**SHORT EXERCISE:**
Which lines in the items below contain the word "checkbox"? Pick out and copy each of them.

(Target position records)
————————

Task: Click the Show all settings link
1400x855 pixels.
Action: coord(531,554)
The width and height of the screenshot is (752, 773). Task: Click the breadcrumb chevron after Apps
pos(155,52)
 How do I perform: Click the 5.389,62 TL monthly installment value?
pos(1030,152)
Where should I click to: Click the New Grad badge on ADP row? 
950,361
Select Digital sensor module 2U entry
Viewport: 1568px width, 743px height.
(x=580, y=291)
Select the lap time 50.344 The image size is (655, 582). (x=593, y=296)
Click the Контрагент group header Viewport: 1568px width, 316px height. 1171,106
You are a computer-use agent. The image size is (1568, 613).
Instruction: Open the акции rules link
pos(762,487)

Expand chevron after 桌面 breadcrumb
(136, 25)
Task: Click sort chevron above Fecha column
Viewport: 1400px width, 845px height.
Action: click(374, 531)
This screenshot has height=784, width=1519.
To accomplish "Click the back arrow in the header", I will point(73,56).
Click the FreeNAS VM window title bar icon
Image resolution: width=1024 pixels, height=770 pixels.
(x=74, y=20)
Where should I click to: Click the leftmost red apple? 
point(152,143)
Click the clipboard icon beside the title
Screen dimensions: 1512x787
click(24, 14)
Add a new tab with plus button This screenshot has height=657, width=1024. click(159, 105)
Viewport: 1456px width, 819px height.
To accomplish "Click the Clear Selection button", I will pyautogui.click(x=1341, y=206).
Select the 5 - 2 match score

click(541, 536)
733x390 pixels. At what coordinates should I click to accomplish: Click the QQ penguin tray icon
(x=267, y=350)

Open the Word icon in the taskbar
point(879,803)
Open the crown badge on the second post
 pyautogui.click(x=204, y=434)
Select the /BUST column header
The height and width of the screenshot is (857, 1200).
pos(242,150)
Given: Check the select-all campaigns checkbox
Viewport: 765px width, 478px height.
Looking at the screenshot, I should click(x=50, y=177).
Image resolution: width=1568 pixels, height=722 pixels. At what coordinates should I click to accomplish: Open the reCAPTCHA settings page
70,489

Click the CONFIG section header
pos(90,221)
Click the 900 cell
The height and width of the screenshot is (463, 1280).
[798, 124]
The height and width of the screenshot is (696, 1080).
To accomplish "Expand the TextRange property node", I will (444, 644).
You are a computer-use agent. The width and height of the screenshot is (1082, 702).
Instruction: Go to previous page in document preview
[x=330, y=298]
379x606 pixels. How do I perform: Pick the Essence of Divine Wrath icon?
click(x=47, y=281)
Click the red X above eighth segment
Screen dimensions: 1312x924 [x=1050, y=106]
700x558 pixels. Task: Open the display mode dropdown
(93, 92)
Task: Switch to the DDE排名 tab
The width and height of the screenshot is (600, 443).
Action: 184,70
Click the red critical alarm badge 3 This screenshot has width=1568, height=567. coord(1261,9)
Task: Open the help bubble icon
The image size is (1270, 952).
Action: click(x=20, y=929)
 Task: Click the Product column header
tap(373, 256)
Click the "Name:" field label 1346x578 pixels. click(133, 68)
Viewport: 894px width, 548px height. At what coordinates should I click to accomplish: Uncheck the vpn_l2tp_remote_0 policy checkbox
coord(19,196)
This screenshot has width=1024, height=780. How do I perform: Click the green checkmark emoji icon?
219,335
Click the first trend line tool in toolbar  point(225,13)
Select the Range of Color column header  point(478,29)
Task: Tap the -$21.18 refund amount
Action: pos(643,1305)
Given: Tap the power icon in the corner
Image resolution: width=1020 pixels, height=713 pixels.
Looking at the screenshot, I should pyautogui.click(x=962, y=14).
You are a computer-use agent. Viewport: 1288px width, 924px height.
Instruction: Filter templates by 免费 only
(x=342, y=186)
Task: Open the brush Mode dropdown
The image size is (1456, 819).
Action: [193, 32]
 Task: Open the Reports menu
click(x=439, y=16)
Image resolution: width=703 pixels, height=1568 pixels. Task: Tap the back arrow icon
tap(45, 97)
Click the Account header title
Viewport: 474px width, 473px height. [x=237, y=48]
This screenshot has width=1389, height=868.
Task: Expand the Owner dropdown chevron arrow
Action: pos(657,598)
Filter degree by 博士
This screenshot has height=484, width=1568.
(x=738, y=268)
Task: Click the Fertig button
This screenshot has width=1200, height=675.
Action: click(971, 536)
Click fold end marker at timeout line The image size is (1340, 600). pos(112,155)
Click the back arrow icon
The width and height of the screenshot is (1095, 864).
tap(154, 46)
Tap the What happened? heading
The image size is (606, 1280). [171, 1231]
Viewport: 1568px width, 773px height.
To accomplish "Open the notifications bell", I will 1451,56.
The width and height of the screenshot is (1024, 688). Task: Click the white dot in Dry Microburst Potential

————————

**THE REPLY:**
Given: Check the select-all campaigns checkbox
Viewport: 894px width, 548px height. At what coordinates should I click to accomplish: Uncheck the vpn_l2tp_remote_0 policy checkbox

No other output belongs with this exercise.